Towards Better Chain-of-Thought: A Reflection on Effectiveness and Faithfulness
Jiachun Li, Pengfei Cao, Yubo Chen, Jiexin Xu, Huaijun Li, Xiaojian Jiang, Kang Liu, Jun Zhao
TL;DR
This work analyzes Chain-of-Thought prompting from two angles: effectiveness and faithfulness. It identifies three key drivers of CoT performance—problem difficulty, information gain, and information flow—and demonstrates how these factors differentially influence gains across tasks. The authors reveal three unfaithful CoT patterns in logical reasoning and show that final answers can still benefit from recalling correct information from the question, even when CoT is flawed.
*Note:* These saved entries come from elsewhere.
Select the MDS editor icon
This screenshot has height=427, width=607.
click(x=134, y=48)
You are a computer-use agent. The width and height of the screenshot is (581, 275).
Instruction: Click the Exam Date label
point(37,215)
They propose QUIRE, a method that recalls context information and uses information gain-based weighting to improve both faithfulness and effectiveness, with empirical gains up to 5.6% in faithfulness and 2.4% in accuracy. Overall, the paper highlights faithfulness as a lever to enhance CoT performance and offers a practical approach to mitigate unfaithful reasoning in LLMs.
Abstract
Chain-of-thought (CoT) prompting demonstrates varying performance under different reasoning tasks. Previous work attempts to evaluate it but falls short in providing an in-depth analysis of patterns that influence the CoT. In this paper, we study the CoT performance from the perspective of effectiveness and faithfulness. For the former, we identify key factors that influence CoT effectiveness on performance improvement, including problem difficulty, information gain, and information flow. For the latter, we interpret the unfaithful CoT issue by conducting a joint analysis of the information interaction among the question, CoT, and answer. The result demonstrates that, when the LLM predicts answers, it can recall correct information missing in the CoT from the question, leading to the problem. Finally, we propose a novel algorithm to mitigate this issue, in which we recall extra information from the question to enhance the CoT generation and evaluate CoTs based on their information gain. Extensive experiments demonstrate that our approach enhances both the faithfulness and effectiveness of CoT.